Booth Id:
CELL006
Category:
Cellular and Molecular Biology
Year:
2017
Finalist Names:
Rajamani, Geetanjali (School: President Theodore Roosevelt High School)
Abstract:
Cancer develops when cells cannot activate apoptosis (“programmed cell death”) in response to damaging perturbations. Noxa, the focus of this project, plays a vital role in promoting apoptosis. This protein is not expressed in healthy cells, but is expressed constitutively in leukemic cells and has a pro-survival function due to phosphorylation of a serine residue. This study attempts to fill a critical gap in knowledge regarding regulatory functions of Noxa by controlling its expression in leukemic cells using a novel approach. In Phase I, each of three Noxa mutants created (SA, SE, and DA) revealed unique information about the functions of Noxa. Additionally, CRISPR/Cas9 technology was used to create a leukemic cell line with both alleles of the Noxa gene removed from its genome, so mutants could be expressed without interference. In Phase II, it was discovered that the cells did not survive double allele knock out of Noxa. This fascinating finding suggests that Noxa is vital to leukemic cell survival, which seems paradoxical.
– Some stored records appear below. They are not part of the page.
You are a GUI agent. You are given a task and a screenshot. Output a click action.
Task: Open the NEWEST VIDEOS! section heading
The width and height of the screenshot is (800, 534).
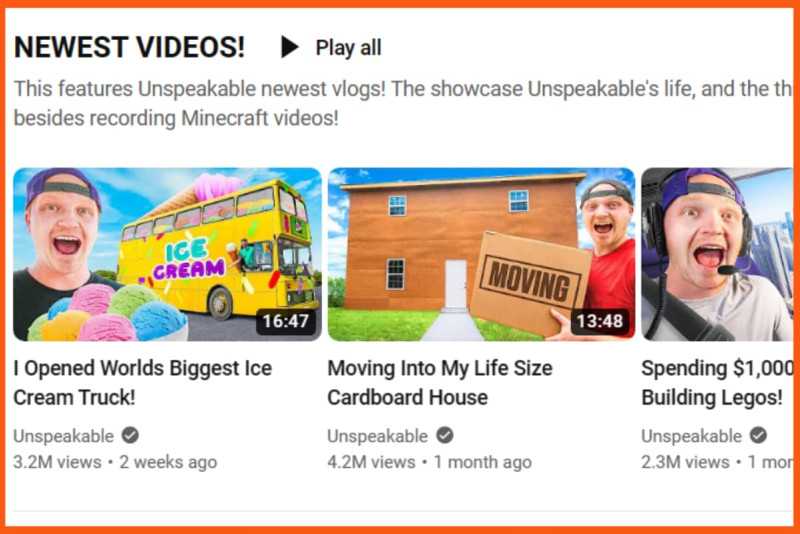(x=130, y=47)
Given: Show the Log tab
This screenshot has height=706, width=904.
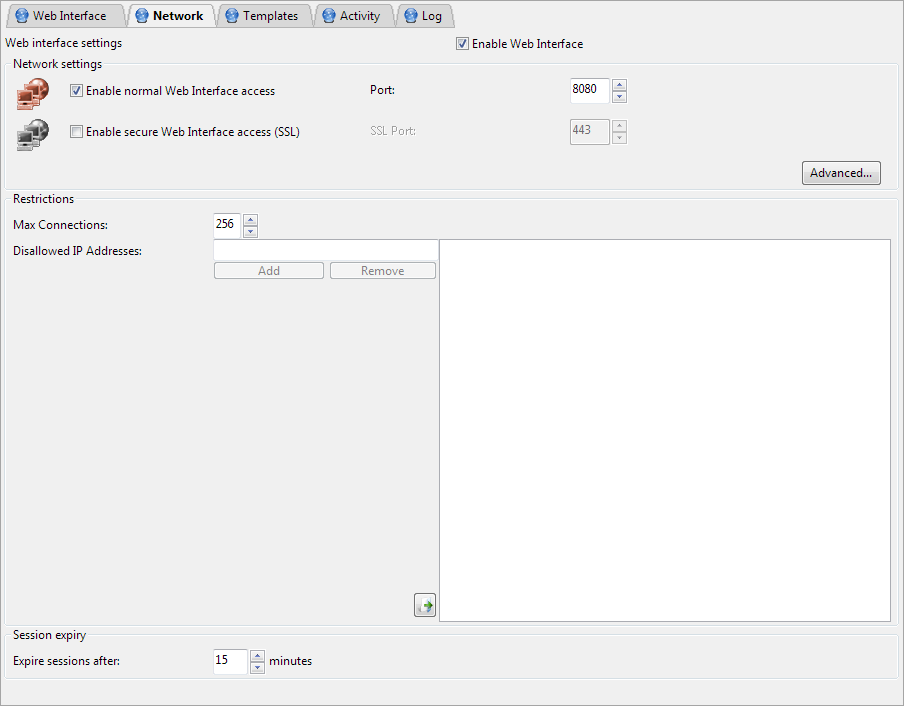Looking at the screenshot, I should (x=424, y=16).
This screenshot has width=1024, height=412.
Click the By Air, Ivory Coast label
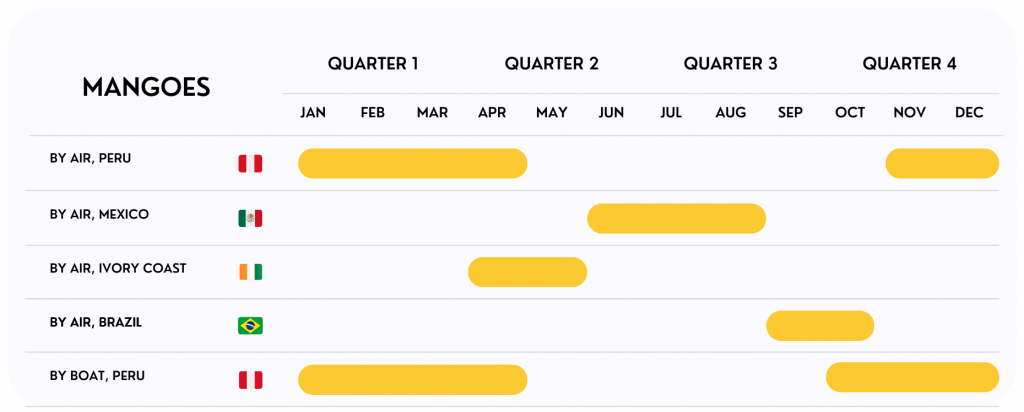[117, 268]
Given this result, shRNA was utilized to silence Noxa instead of completely eliminating it. Finally, an apoptosis assay was conducted to determine the mutants’ response to stress induced by glucose deprivation. Results demonstrate that the mutants are working as predicted, with SA accelerating apoptosis and SE and DA inhibiting it. This novel approach to controlling Noxa expression could lead to better insights into leukemia, its initiation, and progression. The knowledge gained can help to alter the proliferation and pathogenesis of cells to potentially find a cure.